Earth orbits our Sun, a star. Earth is the third planet from the Sun at a distance of about 93 million miles (150 million km).
As the World Turns
A day on Earth is 24 hours. Earth makes a complete orbit around the sun (a year in Earth time) in about 365 days.
We're On It
Earth is a rocky planet with a solid and dynamic surface of mountains, canyons, plains and more. Most of our planet is covered in water.

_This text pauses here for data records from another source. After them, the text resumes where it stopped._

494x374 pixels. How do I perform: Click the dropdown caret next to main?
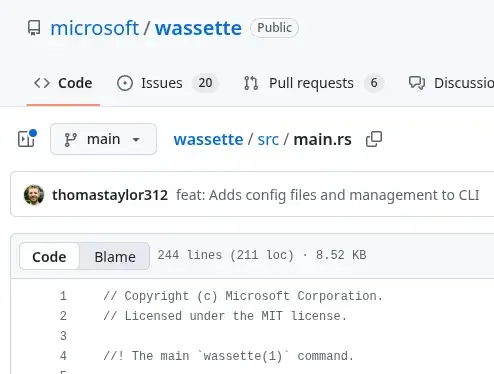click(136, 139)
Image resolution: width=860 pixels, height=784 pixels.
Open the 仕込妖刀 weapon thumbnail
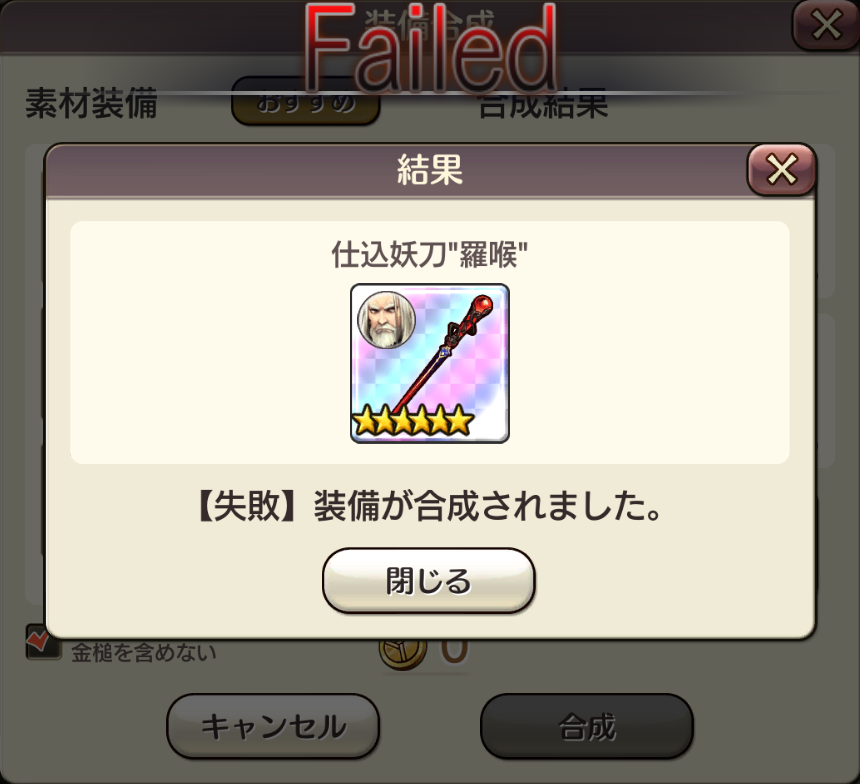pos(430,363)
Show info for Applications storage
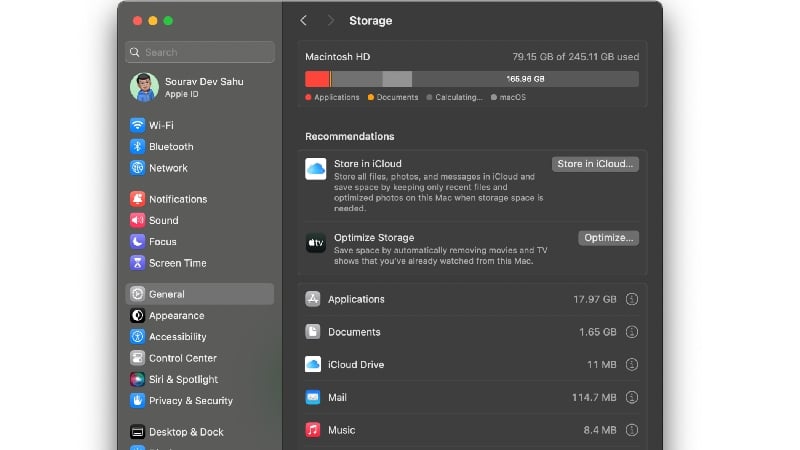This screenshot has width=800, height=450. click(632, 299)
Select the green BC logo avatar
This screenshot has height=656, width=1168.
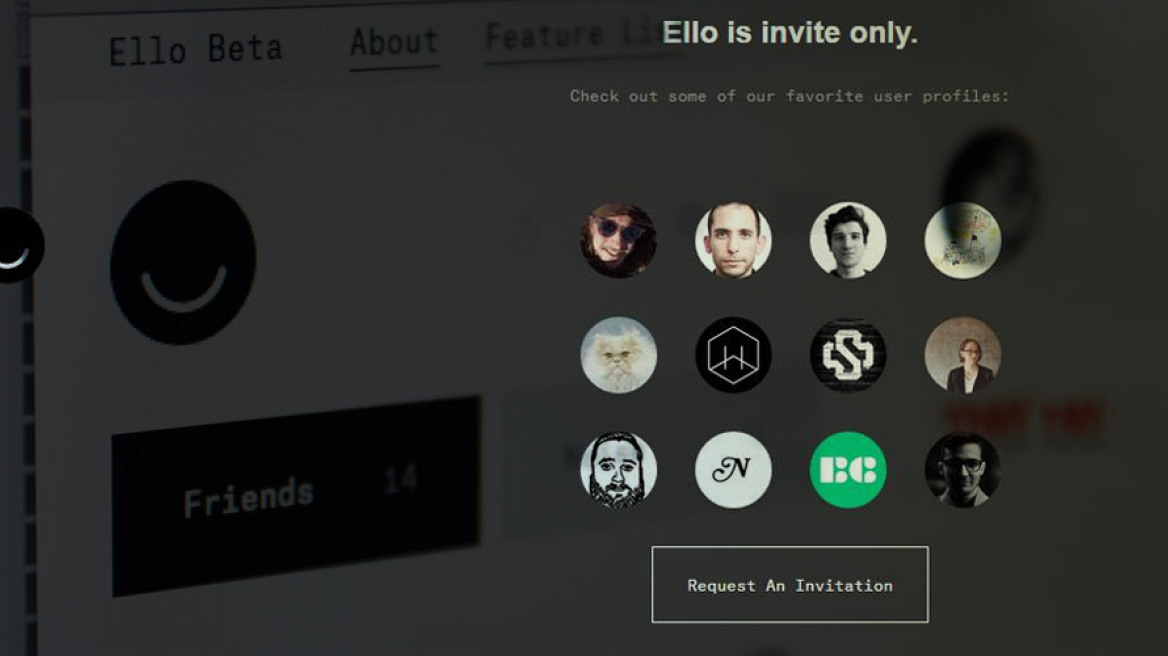click(848, 469)
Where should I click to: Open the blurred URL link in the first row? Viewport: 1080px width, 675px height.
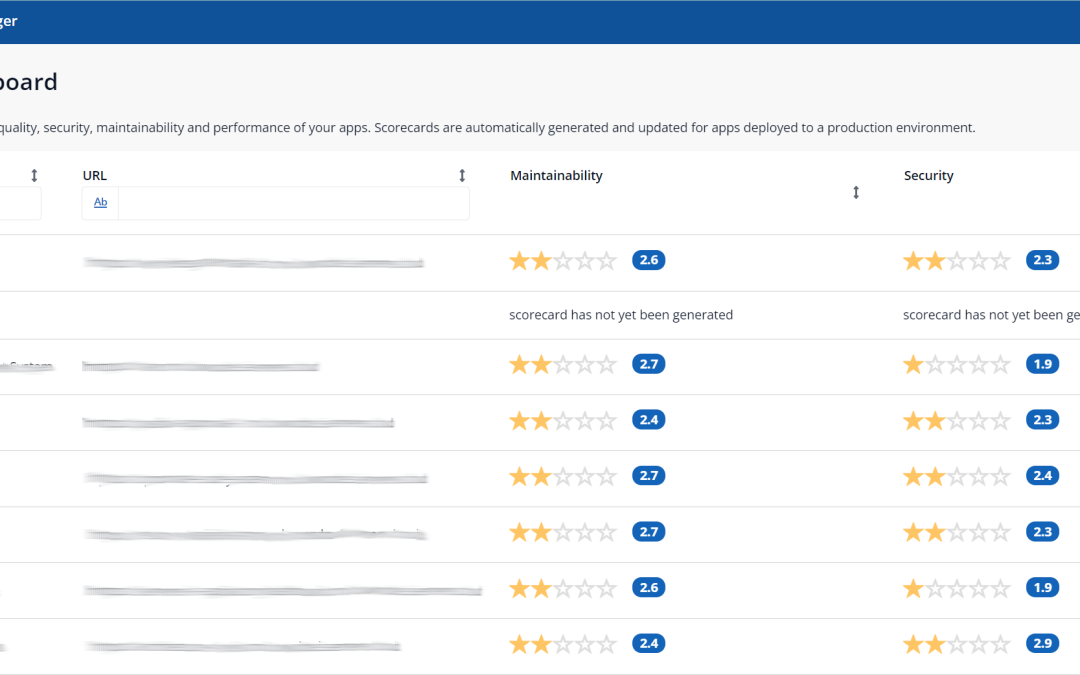point(253,263)
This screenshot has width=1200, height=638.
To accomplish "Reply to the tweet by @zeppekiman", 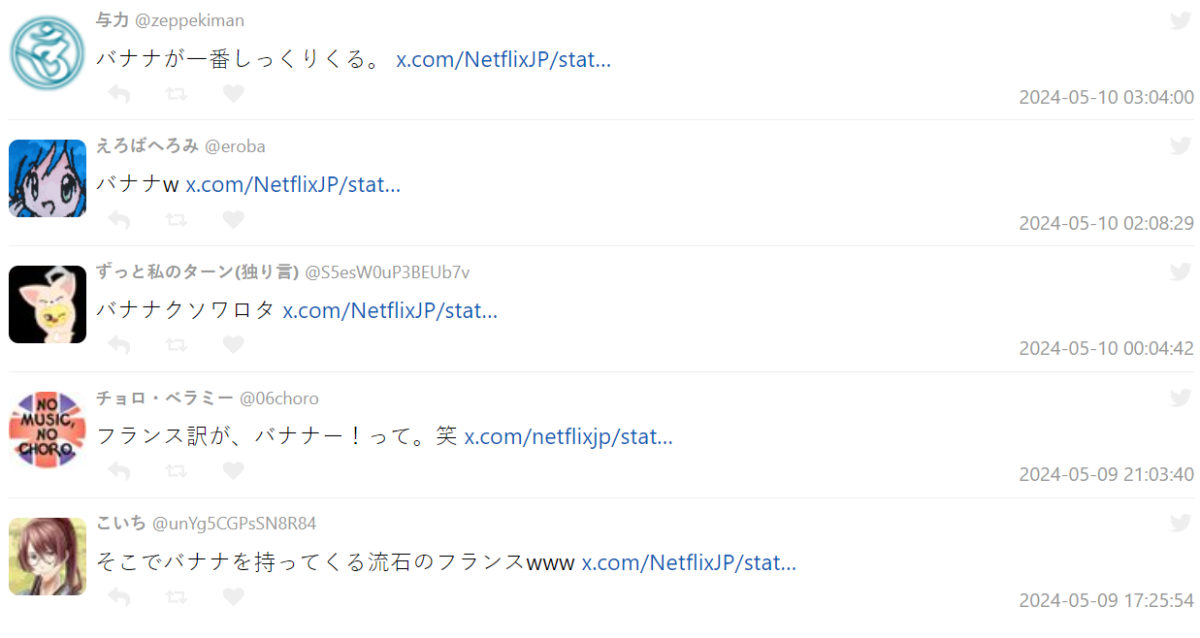I will (119, 94).
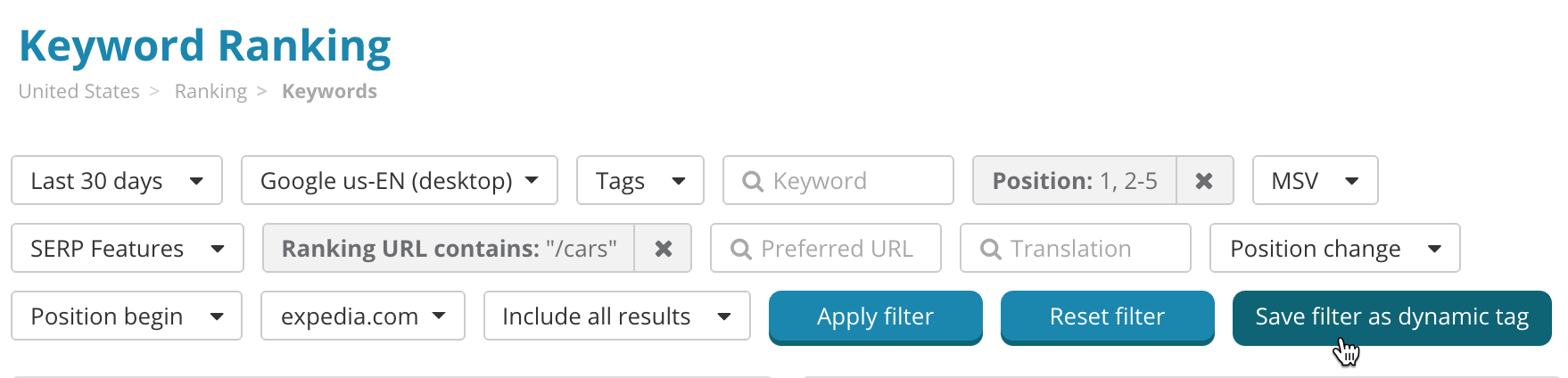1568x378 pixels.
Task: Expand the Position change dropdown
Action: [x=1334, y=249]
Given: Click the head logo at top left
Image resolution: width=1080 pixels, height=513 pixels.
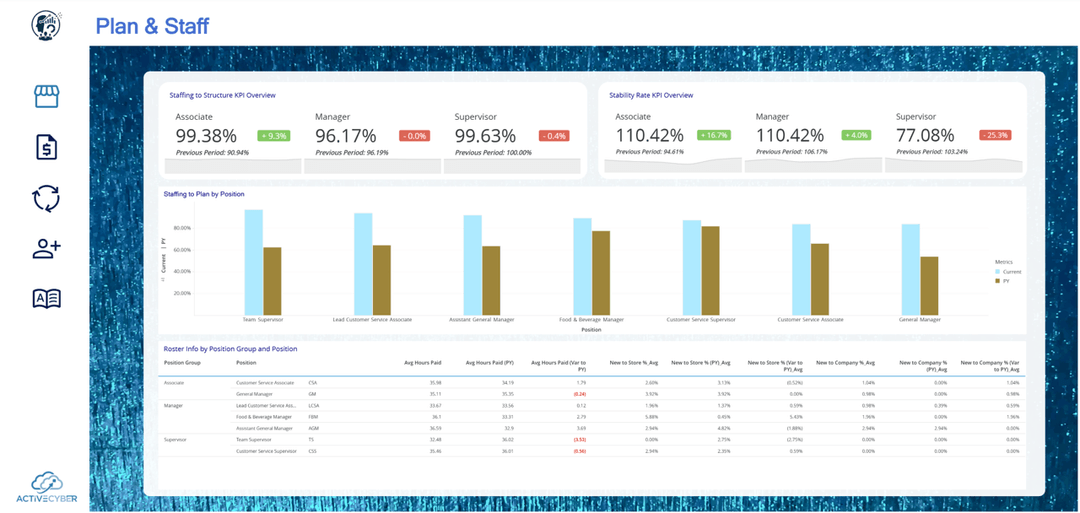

Earth's atmosphere is 78 percent nitrogen, 21 percent oxygen and 1 percent other ingredients—the perfect balance to breathe and live.
Our Cosmic Companion
Earth has one moon.
Earth has no rings.
Many orbiting spacecraft study the Earth from above as a whole system—observing the atmosphere, ocean, glaciers, and the solid earth.
Home, Sweet Home
Earth is the perfect place for life as we know it.
Our atmosphere protects us from incoming meteoroids, most of which break up in our atmosphere before they can strike the surface.
Did You Know?
Guy Bluford, the first African-American in space, helped deliver an Earth weather satellite to orbit aboard the Space Shuttle Challenger in September 1983. › Read MorePop Culture
Storytellers explore the nature of our planet and possible alternate realities in many books, movies and television shows. The iconic Planet of the Apes film (and many sequels) takes place in a future in which astronauts "discover" a planet inhabited by highly intelligent apes and primitive humans, only to realize later, much to their dismay, that—spoiler alert!—it was Earth all along.
In the long-running and re-booted television series Battlestar Galactica, tired survivors of a war with highly evolved robots called cylons are on a quest to find Earth, a long-lost colony.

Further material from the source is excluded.